The normal pleasantries and farewells were exchanged. Donna surprised him by giving him a hug, and then Wilfred did the same. He made sure to mutter to Wilfred that he hadn't seen anything of concern, just to calm the worry in those old eyes, and made his way out the door.
As he walked back down the driveway he pulled his little notepad from his pocket to check it. The Doctor told him that he had landed the TARDIS in a nearby park and to come find it when he finished.
"I might need to peek in your head a bit, if that's okay," the Doctor had explained on the phone. "I really just can't be too careful in this situation."
He followed the instructions he had written down to find the park and wandered along the path. He replayed everything he had seen and heard in his head and he felt absolutely certain that he hadn't seen anything troublesome.

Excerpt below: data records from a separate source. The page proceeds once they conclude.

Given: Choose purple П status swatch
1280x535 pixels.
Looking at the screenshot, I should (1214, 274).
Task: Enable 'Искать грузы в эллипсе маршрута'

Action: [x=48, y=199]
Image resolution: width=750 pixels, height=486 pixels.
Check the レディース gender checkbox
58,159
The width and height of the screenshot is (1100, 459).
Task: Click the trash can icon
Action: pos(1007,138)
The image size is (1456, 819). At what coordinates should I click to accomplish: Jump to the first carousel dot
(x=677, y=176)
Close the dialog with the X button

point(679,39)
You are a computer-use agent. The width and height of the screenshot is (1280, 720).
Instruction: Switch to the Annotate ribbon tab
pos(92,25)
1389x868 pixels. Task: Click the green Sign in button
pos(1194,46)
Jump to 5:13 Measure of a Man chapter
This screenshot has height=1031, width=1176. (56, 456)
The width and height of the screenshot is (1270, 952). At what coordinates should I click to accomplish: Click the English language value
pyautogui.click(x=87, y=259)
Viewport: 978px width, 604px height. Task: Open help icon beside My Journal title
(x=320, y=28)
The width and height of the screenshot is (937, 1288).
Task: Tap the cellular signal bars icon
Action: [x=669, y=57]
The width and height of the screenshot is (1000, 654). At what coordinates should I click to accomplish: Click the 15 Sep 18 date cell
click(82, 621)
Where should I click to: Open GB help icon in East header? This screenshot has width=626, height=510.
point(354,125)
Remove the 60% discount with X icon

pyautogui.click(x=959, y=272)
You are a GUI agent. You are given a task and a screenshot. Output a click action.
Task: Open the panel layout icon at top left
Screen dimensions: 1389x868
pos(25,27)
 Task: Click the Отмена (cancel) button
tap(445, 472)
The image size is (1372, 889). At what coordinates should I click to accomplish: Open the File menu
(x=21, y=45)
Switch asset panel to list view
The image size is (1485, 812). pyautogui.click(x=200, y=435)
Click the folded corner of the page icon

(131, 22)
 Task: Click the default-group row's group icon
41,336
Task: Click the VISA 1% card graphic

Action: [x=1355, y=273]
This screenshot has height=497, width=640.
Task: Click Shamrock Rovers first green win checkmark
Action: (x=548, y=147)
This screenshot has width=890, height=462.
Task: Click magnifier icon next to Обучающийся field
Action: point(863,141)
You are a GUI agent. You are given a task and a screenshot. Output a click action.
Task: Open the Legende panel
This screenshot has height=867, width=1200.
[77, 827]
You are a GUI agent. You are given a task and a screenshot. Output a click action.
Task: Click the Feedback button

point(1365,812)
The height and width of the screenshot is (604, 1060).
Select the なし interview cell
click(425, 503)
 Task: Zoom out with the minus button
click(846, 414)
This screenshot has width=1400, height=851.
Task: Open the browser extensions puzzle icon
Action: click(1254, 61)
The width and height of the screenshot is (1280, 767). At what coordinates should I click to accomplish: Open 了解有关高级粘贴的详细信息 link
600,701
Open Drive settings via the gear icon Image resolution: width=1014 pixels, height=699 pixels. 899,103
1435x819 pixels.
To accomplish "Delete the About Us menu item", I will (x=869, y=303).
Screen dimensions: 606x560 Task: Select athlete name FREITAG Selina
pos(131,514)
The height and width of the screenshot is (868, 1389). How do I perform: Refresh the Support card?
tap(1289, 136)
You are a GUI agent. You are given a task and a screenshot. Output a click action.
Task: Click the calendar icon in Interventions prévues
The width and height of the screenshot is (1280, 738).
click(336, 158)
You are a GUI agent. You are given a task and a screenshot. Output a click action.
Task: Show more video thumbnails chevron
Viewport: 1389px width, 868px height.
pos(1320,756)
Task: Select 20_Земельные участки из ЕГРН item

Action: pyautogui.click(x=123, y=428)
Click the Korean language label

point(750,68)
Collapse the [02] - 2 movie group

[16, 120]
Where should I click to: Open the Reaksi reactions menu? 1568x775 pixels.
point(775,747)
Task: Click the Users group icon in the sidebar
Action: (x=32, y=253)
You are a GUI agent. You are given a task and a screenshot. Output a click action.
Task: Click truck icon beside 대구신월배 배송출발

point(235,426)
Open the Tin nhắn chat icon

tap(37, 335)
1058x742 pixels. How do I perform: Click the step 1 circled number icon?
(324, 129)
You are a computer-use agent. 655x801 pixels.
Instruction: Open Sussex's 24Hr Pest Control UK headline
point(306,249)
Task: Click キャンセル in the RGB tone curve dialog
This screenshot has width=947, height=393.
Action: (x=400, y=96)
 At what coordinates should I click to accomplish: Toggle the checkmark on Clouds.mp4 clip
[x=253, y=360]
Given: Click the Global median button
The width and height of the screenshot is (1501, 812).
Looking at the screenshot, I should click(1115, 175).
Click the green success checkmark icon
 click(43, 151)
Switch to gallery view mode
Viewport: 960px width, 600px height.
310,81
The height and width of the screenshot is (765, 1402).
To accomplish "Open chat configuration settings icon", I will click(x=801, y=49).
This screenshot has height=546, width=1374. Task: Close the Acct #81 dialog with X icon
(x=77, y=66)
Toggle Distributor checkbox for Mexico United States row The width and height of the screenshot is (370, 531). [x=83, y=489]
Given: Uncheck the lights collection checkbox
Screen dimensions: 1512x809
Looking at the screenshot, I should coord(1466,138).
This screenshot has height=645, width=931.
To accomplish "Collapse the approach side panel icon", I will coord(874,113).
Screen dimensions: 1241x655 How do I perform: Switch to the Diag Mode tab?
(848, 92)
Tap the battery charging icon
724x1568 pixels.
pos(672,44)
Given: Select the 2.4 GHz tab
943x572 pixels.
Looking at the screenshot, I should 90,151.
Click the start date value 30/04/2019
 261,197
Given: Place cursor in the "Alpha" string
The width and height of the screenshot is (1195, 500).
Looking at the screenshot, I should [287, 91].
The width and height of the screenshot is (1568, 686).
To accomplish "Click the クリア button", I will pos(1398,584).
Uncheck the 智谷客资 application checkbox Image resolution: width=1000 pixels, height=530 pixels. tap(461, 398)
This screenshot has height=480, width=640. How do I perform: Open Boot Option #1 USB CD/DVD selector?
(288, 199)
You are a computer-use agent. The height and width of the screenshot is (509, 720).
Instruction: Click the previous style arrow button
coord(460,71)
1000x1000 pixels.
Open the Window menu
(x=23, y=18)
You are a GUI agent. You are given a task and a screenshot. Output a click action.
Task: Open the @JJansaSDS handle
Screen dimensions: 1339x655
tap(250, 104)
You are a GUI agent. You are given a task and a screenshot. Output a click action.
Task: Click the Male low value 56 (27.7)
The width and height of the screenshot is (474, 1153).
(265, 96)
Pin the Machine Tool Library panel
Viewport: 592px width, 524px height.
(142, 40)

He felt it would be safe to move on to the next step, and bring the Doctor to Donna.
Finally he saw it, standing in the middle of the park without a care in the world for all the strange looks it got as people passed by—the TARDIS. Jack felt his heart swell a little bit when he looked upon it, realizing how much he had missed the odd blue box and the crazy man that lived inside it. It would be good to see the Doctor again and he was very much looking forward to it.
Then he remembered that the Doctor had a new companion—the infamous 'Harry'. That was a story he was looking forward to as well.